> [AVAILABLE DATA]:
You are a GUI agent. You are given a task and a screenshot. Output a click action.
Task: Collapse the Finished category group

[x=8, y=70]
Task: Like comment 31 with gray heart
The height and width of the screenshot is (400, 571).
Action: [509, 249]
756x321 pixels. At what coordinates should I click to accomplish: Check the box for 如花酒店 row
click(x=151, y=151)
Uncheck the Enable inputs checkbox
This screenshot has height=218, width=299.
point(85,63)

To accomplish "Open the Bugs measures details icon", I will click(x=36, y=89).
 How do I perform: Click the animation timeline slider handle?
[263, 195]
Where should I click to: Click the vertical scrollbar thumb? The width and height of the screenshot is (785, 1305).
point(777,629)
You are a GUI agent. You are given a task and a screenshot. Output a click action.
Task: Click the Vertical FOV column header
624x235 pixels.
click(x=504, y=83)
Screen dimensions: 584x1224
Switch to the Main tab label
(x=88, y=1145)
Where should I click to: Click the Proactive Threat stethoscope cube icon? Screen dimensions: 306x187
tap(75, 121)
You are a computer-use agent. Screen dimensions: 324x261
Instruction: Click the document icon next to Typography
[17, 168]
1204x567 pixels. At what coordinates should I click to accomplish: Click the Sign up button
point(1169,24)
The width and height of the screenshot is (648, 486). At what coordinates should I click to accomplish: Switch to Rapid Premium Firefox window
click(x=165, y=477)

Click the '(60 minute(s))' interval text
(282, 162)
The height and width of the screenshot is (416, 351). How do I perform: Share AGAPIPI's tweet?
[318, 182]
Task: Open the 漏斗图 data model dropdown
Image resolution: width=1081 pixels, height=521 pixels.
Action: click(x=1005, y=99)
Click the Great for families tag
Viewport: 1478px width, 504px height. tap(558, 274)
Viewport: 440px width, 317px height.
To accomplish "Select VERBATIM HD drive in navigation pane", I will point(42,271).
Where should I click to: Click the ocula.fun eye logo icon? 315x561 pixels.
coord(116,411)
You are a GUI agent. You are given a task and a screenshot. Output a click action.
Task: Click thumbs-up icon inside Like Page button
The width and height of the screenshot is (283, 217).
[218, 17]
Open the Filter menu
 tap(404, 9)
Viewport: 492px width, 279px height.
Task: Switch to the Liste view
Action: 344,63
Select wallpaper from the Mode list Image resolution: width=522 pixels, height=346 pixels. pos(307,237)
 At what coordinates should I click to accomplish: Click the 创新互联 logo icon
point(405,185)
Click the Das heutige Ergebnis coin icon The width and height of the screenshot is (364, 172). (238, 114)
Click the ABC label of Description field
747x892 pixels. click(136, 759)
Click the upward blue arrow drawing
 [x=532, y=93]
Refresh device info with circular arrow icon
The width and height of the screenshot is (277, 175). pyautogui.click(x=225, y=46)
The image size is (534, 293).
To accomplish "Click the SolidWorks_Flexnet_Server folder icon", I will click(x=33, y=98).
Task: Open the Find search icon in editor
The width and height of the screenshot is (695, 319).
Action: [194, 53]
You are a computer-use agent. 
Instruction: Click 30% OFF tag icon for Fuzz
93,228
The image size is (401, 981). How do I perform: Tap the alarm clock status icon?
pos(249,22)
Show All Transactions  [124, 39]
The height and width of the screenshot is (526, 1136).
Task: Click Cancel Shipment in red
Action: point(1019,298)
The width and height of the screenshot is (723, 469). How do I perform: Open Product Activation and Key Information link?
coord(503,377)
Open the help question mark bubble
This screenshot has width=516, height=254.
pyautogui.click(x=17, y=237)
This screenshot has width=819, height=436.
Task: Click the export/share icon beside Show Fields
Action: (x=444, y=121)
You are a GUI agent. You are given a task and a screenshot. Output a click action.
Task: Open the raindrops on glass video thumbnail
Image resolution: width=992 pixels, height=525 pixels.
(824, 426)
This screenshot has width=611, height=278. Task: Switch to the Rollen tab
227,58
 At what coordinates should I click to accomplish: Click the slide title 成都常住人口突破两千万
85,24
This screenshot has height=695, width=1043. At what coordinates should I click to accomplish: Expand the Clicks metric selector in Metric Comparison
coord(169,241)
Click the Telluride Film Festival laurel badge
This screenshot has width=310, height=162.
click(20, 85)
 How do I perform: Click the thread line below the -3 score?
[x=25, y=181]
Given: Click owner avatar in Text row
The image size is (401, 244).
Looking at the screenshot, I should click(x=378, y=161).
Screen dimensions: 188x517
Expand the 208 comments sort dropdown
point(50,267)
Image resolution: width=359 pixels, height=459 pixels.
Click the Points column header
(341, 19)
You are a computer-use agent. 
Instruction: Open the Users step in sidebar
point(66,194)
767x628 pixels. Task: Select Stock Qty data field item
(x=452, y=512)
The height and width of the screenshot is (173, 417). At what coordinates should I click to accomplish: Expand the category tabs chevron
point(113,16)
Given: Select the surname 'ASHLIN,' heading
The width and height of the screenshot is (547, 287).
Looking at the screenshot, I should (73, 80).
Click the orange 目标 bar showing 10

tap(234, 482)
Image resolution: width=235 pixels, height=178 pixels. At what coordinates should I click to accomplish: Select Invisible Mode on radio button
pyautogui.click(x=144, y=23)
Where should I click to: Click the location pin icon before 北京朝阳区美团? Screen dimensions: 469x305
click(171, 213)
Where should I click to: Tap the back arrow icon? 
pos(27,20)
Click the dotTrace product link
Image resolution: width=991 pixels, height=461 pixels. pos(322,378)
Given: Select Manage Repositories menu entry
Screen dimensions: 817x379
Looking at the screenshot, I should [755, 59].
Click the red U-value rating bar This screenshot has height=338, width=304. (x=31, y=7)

> [DIRECTIONS FOR THIS TASK]:
Scan the material above line by line and report how many lines contain the word "will", nothing further.

> [RESULT OF THIS TASK]:
3